If evolution isn't producing cancer in infants, what is?

Your debate approach of declaring my position to be the opposite of what I say is no fun. I'm not going to continue.

> If evolution isn't producing cancer in infants, what is?

See for example https://en.wikipedia.org/wiki/Sex_education for one of many contributing causes.

Regardless of the myriads of contributing causes producing such cancers, natural selection eliminates these cancers, especially fatal childhood cancers.

> Your debate approach of declaring my position to be the opposite of what I say is no fun. I'm not going to continue.

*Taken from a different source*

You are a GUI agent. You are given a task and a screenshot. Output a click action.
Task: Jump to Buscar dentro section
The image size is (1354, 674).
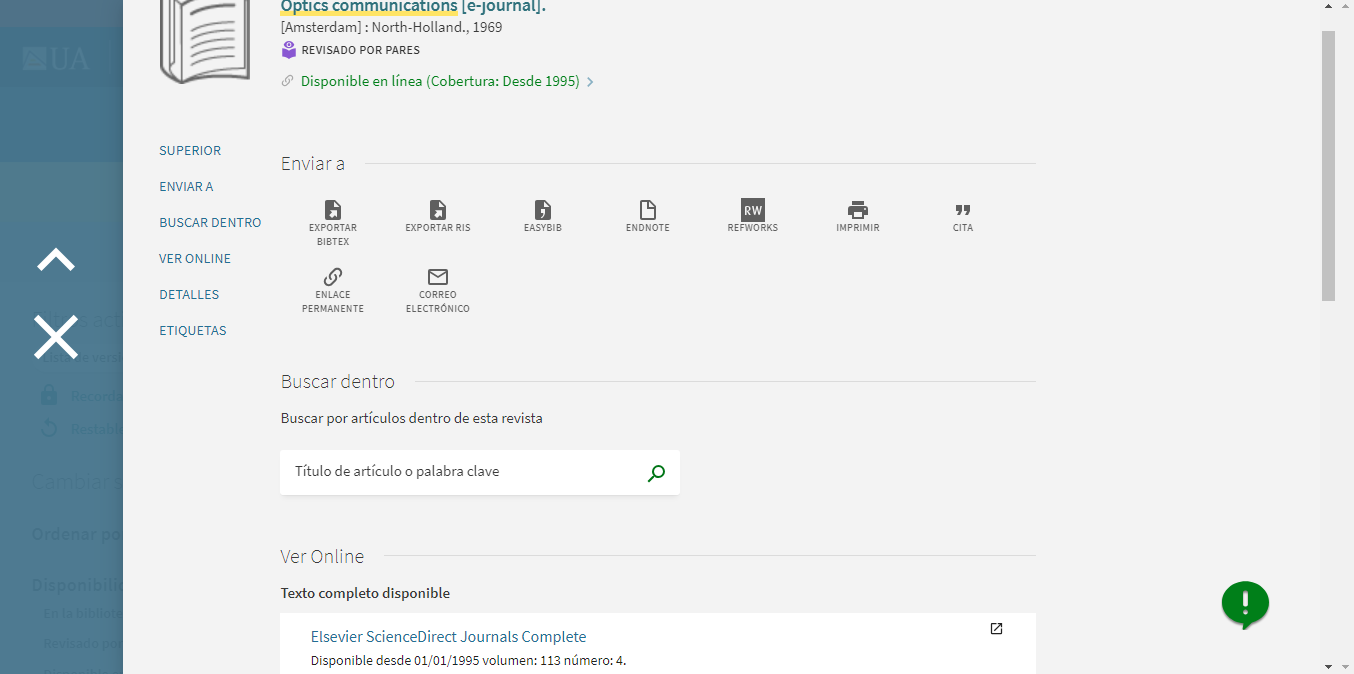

The fact that I deduce a statement from your position which contradicts another of your positions is not a bad debate approach but simply an example of the principle of explosion. See https://en.wikipedia.org/wiki/Principle_of_explosion

That is what happens if you build a strawman: you pretend my argument relies merely on "the existence of a property" ignoring that occurence rates and probabilities actually span a spectrum, from marginally close to the impossible 0% to marginally close to a 100% certain. If the capability to emote bitterness is nearly universal among a species then it is a trait, not "existence of a property".